Projection Artifact MRI

Projection artifacts in MRI refer to imaging artifacts that occur due to the presence of objects or structures outside the imaging plane that cast a signal onto the image. These artifacts can appear as bright or dark streaks, shadows, or ghosting effects in the image. They can obscure or distort the true anatomical information and affect the diagnostic quality of the image.

Projection artifacts in MRI

Projection artifacts can arise from several sources, including:

Metallic objects: Metallic implants, such as orthopedic implants, surgical clips, or dental fillings, can cause significant signal distortions and susceptibility artifacts. These artifacts can extend beyond the implant itself, creating streaking or shading artifacts in the image.

Patient-related objects: External objects like jewelry, clothing accessories, or patient positioning devices can also lead to projection artifacts if they are within the imaging field of view and interact with the magnetic field.

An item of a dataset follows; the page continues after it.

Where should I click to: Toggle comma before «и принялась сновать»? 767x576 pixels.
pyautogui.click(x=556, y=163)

RF coil-related artifacts: Poorly positioned or improperly tuned radiofrequency (RF) coils can cause shading or streaking artifacts in the images. These artifacts can occur when the coil sensitivity is not uniform or when the coil is too close to a high-signal-intensity structure.

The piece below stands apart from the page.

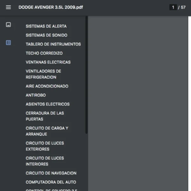Image resolution: width=191 pixels, height=191 pixels.
Task: Navigate to CIRCUITO DE NAVEGACION section
Action: click(51, 173)

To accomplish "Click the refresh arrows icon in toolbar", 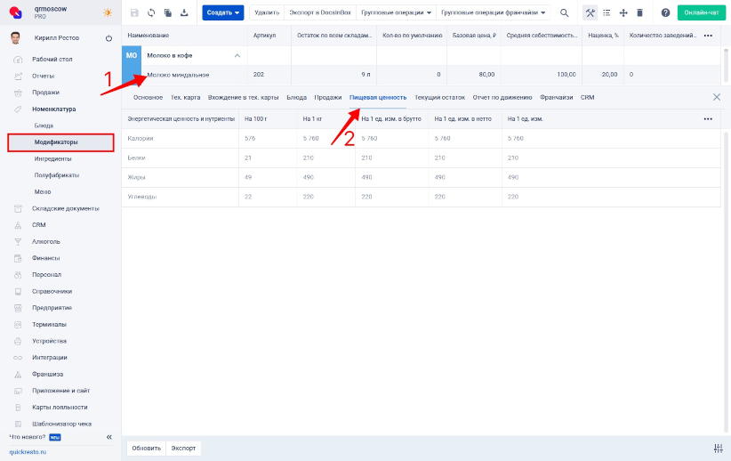I will click(151, 13).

Minimizing projection artifacts in MRI involves several strategies:

Patient screening: Thoroughly screen patients for any metallic objects, implants, or external accessories that could potentially cause artifacts. Obtain detailed patient histories to identify any contraindications or potential sources of artifacts.

RF coil optimization: Carefully position and optimize the RF coils to achieve uniform sensitivity and minimize artifacts related to coil interaction. Adjust coil positioning or use alternative coil configurations if necessary.

Sequence selection: Choose MRI sequences that are less susceptible to projection artifacts, such as spin-echo sequences. Avoid using sequences highly sensitive to susceptibility effects, such as gradient-echo or echo-planar imaging (EPI), when artifacts are anticipated.